GIVEN INFORMATION:
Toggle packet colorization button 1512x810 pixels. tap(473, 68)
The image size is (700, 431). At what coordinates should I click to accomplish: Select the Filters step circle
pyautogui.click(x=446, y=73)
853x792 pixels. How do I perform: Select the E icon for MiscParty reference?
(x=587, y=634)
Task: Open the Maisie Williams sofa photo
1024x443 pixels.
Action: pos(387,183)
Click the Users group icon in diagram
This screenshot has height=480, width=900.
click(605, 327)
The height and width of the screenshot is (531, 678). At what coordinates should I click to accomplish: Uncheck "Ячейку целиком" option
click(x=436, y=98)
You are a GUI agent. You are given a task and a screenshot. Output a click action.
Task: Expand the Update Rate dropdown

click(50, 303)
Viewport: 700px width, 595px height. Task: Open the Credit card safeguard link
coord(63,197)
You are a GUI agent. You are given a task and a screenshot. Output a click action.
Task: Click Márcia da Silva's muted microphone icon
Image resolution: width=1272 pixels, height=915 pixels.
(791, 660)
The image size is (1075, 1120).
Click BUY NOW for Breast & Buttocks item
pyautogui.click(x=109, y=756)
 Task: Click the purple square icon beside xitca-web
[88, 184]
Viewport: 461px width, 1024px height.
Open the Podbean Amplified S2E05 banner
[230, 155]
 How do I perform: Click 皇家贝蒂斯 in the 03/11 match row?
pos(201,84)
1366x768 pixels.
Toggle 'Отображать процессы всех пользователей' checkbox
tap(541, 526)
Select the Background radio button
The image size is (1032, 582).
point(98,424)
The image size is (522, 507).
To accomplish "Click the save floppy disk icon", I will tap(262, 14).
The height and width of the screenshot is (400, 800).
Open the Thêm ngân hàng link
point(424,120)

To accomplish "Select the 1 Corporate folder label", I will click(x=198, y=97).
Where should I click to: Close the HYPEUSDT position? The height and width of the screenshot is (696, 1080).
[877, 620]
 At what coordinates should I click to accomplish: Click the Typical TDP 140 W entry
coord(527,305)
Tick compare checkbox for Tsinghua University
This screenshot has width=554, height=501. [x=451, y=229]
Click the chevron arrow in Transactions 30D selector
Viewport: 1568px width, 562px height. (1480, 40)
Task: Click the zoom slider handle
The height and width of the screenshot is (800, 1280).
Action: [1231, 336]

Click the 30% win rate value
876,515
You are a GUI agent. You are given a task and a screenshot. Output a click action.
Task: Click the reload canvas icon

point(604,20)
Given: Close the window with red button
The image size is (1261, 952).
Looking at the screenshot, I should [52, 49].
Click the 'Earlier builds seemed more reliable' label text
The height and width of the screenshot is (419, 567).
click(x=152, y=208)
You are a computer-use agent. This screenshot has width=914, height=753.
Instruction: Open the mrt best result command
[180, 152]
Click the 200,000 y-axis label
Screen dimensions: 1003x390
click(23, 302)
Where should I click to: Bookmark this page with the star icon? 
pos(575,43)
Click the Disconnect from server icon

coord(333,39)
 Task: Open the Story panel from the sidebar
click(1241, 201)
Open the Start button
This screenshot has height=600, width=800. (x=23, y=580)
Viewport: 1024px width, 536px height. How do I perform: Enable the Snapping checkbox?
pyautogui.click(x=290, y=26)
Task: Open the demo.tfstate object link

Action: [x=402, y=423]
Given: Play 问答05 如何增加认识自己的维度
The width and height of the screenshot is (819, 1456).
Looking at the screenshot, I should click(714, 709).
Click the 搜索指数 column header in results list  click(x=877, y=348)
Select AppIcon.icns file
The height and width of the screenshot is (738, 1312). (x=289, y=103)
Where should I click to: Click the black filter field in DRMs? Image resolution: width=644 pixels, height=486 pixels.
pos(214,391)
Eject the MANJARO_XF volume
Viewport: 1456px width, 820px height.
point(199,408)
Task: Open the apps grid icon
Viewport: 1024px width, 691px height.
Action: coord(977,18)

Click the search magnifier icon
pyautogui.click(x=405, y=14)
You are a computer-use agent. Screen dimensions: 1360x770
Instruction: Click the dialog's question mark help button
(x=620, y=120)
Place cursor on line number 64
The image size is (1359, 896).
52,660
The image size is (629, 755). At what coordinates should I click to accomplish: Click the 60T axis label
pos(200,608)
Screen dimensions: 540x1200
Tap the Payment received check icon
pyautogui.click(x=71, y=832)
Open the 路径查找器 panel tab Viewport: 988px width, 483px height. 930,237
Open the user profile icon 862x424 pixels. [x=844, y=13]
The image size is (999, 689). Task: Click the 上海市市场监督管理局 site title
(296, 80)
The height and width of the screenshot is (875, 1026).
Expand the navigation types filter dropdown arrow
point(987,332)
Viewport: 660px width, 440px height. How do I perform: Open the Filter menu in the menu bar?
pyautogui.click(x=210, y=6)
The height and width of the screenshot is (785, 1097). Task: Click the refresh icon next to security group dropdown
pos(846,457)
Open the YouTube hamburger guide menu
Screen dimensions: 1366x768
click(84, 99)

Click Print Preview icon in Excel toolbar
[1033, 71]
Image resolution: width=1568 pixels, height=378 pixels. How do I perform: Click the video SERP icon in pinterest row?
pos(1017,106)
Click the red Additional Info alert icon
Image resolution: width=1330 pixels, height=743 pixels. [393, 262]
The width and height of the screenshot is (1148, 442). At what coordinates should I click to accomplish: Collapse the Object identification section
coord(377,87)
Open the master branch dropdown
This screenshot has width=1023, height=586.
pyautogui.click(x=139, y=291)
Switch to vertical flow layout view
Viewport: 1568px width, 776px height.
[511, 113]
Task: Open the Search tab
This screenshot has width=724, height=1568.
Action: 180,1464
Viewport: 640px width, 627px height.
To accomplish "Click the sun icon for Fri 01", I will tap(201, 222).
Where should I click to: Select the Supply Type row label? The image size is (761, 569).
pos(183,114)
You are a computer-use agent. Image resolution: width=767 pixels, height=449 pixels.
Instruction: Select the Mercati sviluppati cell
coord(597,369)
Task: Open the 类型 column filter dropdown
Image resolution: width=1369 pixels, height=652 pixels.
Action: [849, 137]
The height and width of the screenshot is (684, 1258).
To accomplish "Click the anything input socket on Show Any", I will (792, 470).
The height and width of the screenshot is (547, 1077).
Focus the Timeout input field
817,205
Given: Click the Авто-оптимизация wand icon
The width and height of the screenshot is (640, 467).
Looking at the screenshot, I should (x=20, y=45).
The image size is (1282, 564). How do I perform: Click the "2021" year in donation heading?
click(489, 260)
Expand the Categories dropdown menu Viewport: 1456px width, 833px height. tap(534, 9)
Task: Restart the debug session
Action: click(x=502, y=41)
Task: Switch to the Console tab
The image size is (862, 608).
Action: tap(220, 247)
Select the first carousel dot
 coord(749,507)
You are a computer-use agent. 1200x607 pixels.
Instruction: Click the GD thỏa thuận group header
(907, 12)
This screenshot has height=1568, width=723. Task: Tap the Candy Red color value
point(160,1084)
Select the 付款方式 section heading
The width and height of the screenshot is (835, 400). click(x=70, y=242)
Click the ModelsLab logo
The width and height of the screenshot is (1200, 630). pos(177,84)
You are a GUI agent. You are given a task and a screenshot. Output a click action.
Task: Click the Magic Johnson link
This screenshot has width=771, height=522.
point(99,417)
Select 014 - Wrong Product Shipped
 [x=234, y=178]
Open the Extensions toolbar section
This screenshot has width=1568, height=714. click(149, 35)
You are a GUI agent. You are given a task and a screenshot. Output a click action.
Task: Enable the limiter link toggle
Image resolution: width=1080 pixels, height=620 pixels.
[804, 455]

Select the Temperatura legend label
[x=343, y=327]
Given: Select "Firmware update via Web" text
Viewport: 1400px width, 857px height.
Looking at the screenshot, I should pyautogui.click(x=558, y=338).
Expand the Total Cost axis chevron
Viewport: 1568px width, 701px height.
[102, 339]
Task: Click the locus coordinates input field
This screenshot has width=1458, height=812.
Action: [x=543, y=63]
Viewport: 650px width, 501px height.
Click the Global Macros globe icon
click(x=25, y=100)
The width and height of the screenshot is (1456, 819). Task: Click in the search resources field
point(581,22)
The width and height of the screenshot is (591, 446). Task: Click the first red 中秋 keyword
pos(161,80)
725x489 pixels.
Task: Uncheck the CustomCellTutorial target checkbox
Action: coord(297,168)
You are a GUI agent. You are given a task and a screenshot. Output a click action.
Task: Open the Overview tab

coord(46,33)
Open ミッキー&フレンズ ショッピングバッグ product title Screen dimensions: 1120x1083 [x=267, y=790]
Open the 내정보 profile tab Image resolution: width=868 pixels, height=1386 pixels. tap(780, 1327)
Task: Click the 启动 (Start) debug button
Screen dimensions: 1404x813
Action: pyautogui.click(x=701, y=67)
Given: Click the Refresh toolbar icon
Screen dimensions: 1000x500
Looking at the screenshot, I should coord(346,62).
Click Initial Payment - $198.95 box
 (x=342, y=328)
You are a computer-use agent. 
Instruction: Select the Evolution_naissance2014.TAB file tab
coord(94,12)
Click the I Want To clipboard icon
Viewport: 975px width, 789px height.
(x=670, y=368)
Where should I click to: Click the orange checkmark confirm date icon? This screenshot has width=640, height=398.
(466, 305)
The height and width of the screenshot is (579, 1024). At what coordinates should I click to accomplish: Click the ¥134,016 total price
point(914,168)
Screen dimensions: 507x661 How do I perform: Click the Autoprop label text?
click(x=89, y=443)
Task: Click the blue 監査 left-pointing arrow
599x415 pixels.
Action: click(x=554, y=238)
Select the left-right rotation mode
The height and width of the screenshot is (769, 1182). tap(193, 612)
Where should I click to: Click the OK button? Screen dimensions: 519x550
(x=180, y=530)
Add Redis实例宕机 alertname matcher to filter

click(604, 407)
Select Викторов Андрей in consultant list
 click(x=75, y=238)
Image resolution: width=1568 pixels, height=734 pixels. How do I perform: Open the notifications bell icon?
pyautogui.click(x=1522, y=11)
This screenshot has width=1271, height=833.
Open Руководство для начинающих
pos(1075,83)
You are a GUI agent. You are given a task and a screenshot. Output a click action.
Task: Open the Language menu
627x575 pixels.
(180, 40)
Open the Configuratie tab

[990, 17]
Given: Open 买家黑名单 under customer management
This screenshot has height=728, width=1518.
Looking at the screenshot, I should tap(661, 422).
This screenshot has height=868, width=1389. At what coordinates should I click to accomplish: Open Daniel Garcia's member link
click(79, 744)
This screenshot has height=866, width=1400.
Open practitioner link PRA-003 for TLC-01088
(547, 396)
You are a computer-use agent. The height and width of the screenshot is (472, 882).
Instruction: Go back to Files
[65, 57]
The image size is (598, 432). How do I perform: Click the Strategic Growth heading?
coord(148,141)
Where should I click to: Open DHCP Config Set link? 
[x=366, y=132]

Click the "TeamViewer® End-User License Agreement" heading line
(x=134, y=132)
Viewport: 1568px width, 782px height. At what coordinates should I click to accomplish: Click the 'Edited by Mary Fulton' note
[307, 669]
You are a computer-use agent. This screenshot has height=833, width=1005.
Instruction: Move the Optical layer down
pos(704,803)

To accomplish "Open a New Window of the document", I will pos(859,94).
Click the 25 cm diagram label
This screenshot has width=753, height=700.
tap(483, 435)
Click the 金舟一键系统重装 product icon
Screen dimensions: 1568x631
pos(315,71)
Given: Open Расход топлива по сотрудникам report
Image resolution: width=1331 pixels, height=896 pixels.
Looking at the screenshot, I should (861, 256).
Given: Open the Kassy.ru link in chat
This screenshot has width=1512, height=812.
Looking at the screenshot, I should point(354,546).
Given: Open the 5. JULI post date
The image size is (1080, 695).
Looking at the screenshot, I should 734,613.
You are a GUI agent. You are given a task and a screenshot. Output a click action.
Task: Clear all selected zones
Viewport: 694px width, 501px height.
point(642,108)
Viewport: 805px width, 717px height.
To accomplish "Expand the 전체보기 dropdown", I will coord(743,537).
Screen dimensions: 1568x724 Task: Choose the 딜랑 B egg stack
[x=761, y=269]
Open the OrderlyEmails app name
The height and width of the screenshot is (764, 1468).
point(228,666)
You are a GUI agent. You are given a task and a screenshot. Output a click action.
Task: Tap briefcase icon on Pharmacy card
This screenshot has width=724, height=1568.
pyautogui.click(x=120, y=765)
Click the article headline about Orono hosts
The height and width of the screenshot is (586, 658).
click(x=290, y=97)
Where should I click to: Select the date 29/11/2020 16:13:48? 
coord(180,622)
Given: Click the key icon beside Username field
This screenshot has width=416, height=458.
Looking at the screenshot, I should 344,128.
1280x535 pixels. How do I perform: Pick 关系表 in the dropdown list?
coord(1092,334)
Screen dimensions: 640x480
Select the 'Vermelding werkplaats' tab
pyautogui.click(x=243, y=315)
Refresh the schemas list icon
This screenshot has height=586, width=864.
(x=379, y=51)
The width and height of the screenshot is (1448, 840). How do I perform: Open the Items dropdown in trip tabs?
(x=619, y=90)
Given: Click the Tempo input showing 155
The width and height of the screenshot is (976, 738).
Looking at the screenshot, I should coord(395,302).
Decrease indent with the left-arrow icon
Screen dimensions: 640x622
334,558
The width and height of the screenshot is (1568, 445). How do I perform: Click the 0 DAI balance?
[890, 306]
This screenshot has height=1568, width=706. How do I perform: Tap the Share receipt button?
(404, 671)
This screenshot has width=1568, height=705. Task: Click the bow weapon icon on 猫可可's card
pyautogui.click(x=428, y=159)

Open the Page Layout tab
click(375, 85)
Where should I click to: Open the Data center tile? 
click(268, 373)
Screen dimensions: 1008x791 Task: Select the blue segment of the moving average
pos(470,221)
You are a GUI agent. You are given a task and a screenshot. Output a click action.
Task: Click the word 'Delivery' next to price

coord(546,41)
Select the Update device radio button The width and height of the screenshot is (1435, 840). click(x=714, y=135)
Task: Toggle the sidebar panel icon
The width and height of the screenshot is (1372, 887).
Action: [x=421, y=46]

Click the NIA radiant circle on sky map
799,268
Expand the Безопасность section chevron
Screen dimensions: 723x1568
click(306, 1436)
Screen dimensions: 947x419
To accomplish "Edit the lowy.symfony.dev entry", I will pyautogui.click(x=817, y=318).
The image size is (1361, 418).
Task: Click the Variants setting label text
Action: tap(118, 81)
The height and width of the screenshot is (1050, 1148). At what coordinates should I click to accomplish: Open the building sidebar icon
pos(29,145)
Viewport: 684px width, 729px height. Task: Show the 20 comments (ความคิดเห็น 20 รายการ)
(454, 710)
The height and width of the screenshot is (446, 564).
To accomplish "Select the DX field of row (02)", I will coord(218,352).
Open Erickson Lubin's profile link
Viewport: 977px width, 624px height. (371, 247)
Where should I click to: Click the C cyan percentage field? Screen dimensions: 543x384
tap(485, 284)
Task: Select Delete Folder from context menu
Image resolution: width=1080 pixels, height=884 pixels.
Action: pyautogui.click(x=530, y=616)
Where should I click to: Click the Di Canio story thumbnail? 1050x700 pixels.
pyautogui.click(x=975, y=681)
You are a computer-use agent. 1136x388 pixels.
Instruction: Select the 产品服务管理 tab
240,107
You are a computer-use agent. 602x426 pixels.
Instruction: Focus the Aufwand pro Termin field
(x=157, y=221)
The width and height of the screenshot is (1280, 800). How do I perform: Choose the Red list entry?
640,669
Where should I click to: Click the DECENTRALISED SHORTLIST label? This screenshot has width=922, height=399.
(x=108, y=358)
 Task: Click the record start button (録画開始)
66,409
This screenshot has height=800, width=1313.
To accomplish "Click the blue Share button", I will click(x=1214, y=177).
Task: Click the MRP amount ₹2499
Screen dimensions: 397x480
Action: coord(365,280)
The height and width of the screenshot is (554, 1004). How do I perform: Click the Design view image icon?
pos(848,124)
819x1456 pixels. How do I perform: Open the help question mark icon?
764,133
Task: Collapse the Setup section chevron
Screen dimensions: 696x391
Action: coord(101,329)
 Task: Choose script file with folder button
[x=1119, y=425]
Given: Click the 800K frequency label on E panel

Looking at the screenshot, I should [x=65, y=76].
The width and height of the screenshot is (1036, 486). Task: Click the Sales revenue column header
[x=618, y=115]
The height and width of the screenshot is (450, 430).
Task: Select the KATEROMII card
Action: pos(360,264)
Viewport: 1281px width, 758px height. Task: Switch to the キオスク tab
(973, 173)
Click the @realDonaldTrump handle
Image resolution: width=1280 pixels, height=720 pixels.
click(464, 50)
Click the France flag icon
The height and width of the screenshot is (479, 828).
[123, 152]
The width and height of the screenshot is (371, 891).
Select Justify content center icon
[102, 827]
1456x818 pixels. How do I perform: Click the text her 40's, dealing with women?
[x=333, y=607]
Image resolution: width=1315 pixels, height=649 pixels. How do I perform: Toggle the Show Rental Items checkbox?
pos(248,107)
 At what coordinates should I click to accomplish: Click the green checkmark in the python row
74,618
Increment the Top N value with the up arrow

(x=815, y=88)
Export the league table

EXERCISE PROMPT: Copy out only the lines above from the one with "Open Руководство для начинающих" to the one with "Given: Open the Kassy.ru link in chat", inclusive, exactly as they stand.

ANSWER TO THIS TASK:
Open Руководство для начинающих
pos(1075,83)
You are a GUI agent. You are given a task and a screenshot. Output a click action.
Task: Open the Language menu
627x575 pixels.
(180, 40)
Open the Configuratie tab

[990, 17]
Given: Open 买家黑名单 under customer management
This screenshot has height=728, width=1518.
Looking at the screenshot, I should tap(661, 422).
This screenshot has height=868, width=1389. At what coordinates should I click to accomplish: Open Daniel Garcia's member link
click(79, 744)
This screenshot has height=866, width=1400.
Open practitioner link PRA-003 for TLC-01088
(547, 396)
You are a computer-use agent. The height and width of the screenshot is (472, 882).
Instruction: Go back to Files
[65, 57]
The image size is (598, 432). How do I perform: Click the Strategic Growth heading?
coord(148,141)
Where should I click to: Open DHCP Config Set link? 
[x=366, y=132]

Click the "TeamViewer® End-User License Agreement" heading line
(x=134, y=132)
Viewport: 1568px width, 782px height. At what coordinates should I click to accomplish: Click the 'Edited by Mary Fulton' note
[307, 669]
You are a computer-use agent. This screenshot has height=833, width=1005.
Instruction: Move the Optical layer down
pos(704,803)

To accomplish "Open a New Window of the document", I will pos(859,94).
Click the 25 cm diagram label
This screenshot has width=753, height=700.
tap(483, 435)
Click the 金舟一键系统重装 product icon
Screen dimensions: 1568x631
pos(315,71)
Given: Open Расход топлива по сотрудникам report
Image resolution: width=1331 pixels, height=896 pixels.
Looking at the screenshot, I should (861, 256).
Given: Open the Kassy.ru link in chat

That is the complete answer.